TASK DETAILS >>
Without any pictures, retype exactly the lines that begin at the one holding "Screen dimensions: 1200x756" and end at the last line of the data below.

EXERCISE MATERIALS >>
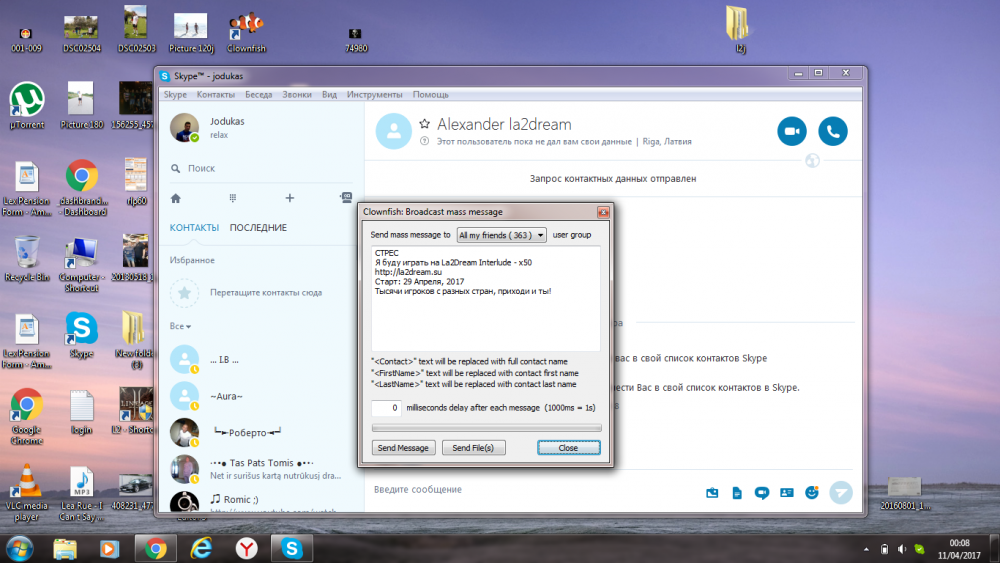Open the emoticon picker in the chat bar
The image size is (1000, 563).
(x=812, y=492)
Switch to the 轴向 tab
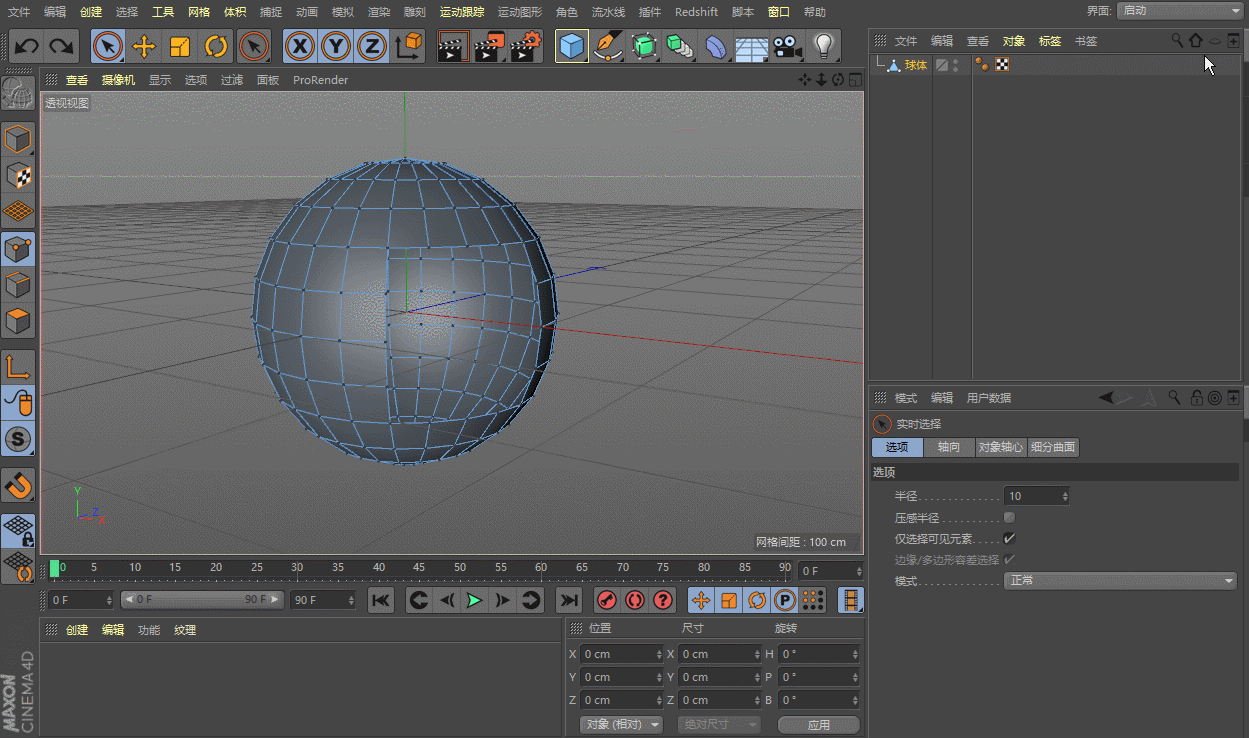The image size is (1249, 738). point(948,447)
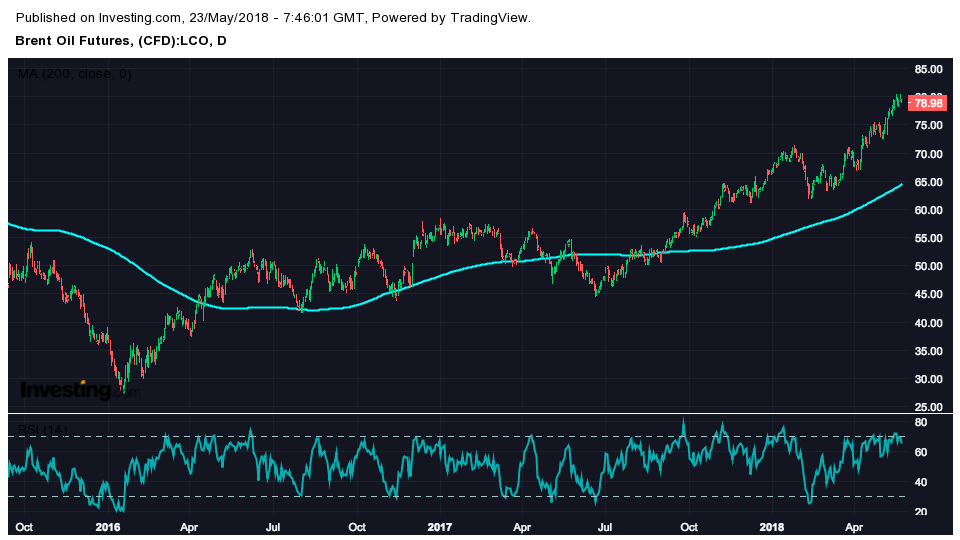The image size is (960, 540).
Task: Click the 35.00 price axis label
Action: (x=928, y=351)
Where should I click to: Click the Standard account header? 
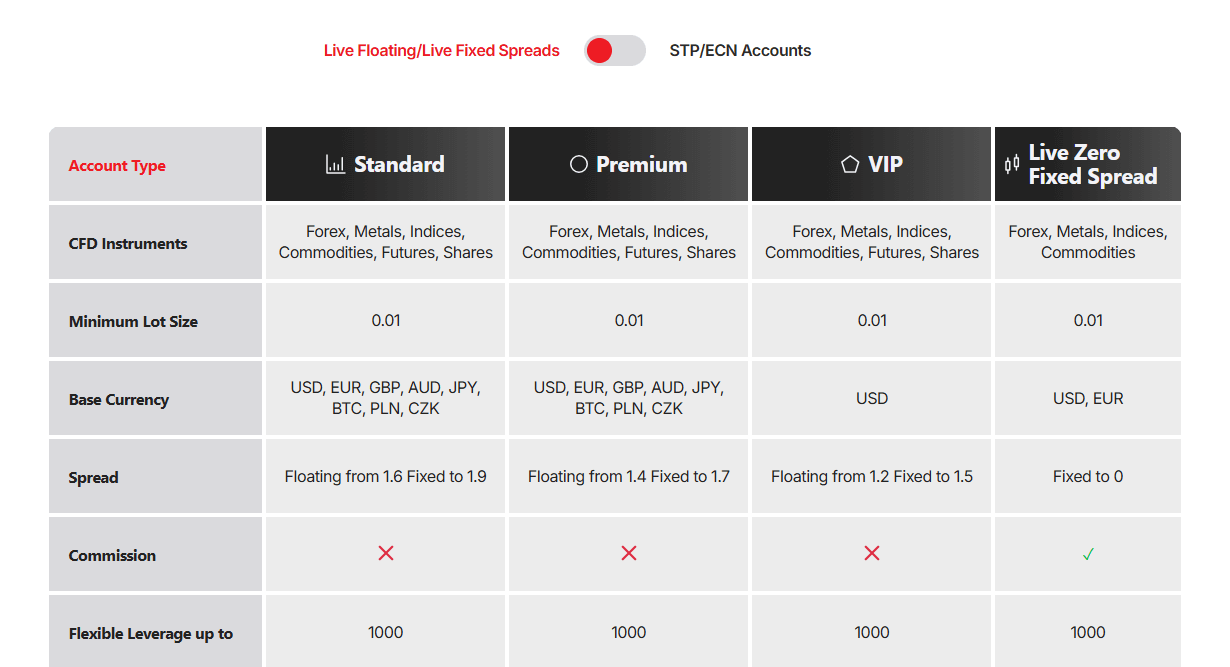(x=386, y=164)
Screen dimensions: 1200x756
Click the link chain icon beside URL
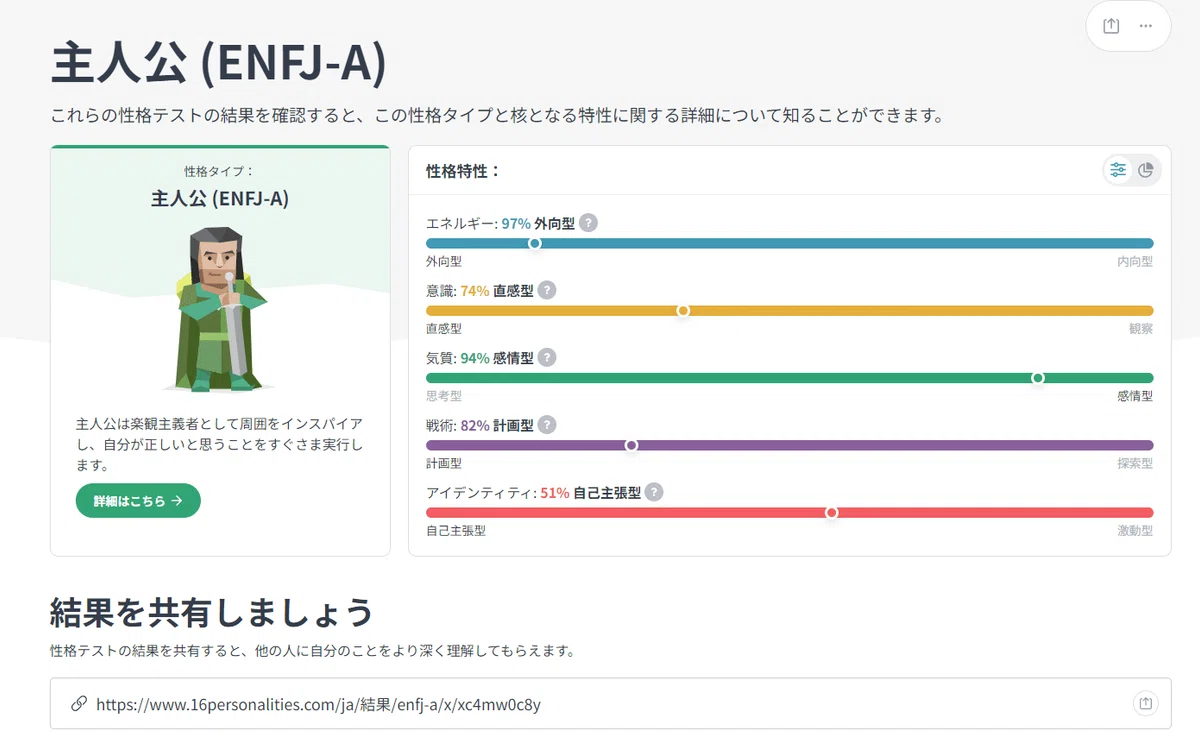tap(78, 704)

SOLUTION TO THE PROBLEM >>
Screen dimensions: 1200x756
Click the link chain icon beside URL
tap(78, 704)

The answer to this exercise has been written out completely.